PROBLEM DESCRIPTION. Hunt through the entries for the word "marker" and copy each line in which it appears.

RECORDS FOR THIS EXERCISE.
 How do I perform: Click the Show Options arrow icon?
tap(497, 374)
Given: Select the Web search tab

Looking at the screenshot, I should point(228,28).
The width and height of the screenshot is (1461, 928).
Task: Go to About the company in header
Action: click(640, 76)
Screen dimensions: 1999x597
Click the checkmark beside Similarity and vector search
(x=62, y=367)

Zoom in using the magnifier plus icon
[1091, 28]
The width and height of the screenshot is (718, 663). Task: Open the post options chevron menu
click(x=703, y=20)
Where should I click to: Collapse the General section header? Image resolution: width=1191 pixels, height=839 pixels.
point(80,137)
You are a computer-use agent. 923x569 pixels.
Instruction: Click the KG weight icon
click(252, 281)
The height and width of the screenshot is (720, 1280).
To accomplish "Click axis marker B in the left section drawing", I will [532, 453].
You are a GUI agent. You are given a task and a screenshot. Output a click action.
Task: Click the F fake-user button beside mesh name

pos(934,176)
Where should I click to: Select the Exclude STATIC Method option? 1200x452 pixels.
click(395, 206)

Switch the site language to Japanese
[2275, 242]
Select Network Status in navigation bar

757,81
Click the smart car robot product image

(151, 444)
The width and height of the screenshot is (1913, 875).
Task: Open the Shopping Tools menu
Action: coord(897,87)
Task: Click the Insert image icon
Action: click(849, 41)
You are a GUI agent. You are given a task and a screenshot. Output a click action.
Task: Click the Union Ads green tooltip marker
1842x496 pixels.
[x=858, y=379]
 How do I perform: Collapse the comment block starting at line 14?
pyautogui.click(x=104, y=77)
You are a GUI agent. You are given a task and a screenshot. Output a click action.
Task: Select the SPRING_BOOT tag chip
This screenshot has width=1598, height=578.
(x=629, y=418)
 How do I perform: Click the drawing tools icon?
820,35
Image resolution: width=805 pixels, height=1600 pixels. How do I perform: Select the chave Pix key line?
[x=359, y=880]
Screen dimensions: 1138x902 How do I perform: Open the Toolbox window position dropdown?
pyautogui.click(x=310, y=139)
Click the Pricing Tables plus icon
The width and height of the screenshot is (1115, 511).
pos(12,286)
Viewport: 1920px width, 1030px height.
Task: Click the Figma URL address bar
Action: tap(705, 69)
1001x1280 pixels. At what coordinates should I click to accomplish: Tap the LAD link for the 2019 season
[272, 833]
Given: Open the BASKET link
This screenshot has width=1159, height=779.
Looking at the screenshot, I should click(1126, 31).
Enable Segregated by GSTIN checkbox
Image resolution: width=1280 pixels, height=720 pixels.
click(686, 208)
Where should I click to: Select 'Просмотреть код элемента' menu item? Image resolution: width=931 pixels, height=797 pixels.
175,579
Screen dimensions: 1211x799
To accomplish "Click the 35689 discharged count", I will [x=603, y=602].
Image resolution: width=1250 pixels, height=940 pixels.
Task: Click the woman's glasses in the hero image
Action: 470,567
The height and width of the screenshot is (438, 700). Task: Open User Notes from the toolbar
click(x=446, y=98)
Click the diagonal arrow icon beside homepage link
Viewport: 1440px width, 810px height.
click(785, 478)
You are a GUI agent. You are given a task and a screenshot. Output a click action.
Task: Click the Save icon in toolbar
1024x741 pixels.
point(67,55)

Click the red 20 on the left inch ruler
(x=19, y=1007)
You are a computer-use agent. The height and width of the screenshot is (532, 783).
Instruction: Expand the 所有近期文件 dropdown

OUTPUT OF THE TASK.
To accomplish "Click axis marker B in the left section drawing", I will [532, 453].
Task: Click the Union Ads green tooltip marker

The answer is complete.